- EXCERPTED TEXT -
On Thursday 21 March 2024 I gave a speech on the Government's Work Health and Safety and Other Legislation Amendment Bill 2023. You can read my full speech below, or in the official record of Parliamentary Proceedings (Hansard) here

I rise to give my contribution on the Work Health and Safety and Other Legislation Amendment Bill. Workplace health and safety laws are fundamental to upholding workers’ welfare and their right to safety. These laws are not mere concessions to workers and they are not just nice to have; they are absolutely critical to a just society, a fair economy and a good life for all. Corporations do not want to improve working conditions because improving working
conditions costs owners and shareholders money, and this is the reality of our capitalist economy that puts businesses and company profits in direct competition with workers’ conditions and safety. So long as it remains in the interests of the profit makers to cut corners and to spend as little time and money on workers’ welfare as they can get away with, workers will have to organise and fight for fair and safe working conditions. The Greens absolutely commend and support this bill and the tools it gives workers to do just that.

- SUPPLIED INFORMATION -

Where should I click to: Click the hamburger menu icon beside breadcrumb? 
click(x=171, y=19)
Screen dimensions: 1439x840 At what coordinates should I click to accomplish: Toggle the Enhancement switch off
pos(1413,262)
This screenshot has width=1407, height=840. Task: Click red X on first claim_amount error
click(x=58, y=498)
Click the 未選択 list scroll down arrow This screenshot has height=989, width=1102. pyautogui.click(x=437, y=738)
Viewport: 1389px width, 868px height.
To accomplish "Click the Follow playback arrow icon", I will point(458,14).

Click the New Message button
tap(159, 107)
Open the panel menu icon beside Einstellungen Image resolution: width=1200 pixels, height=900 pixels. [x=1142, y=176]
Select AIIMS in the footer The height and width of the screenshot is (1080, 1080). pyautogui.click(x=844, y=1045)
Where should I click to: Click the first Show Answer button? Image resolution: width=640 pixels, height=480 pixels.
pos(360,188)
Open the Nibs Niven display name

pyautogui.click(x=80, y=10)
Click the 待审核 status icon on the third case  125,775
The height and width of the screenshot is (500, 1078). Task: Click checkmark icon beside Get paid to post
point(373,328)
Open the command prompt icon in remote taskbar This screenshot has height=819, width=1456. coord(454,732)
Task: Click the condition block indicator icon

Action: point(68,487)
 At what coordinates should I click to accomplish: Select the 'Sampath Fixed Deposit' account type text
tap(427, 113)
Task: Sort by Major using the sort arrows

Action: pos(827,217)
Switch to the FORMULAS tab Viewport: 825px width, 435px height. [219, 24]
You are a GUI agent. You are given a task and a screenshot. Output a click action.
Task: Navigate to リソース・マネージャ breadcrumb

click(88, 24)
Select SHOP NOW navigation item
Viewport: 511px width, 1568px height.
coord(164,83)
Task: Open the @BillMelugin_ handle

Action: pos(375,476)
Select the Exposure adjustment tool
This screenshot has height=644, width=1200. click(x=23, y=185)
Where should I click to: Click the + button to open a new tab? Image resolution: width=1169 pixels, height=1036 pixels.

- YOUR TASKS -
A: Answer these using the speech excerpt:
(i) On what date was the speech given?
(ii) According to the speech excerpt, what does improving working conditions cost owners and shareholders?
(iii) Which party commends and supports the bill?
B: Carry the speech excerpt on from its final sentence in the same voice.
The entries above were taken from a different source than the speech excerpt.

- RESPONSES FOR EACH TASK -
A:
(i) Thursday 21 March 2024
(ii) Money
(iii) The Greens

B:
The improvements to workplace health and safety laws in this bill will make it easier for workers to organise, negotiate and participate in workplace health and safety work groups. Health and safety representatives of these work groups will have greater rights and powers to represent their co-workers and ensure that their health and safety are appropriately protected in the workplace. Unions acting in the interests of workers will have greater ability to assist workers in negotiating workplace conditions and enforcing safety standards, workplaces will have a greater responsibility to reduce risks to workers’ health and the Queensland Industrial Relations Commission will have greater jurisdiction to decide disputes between workers and their workplaces over health and safety. The Greens unreservedly support all of this. We support workers’ rights to safety and we support workers and their unions having
a say in workplace conditions.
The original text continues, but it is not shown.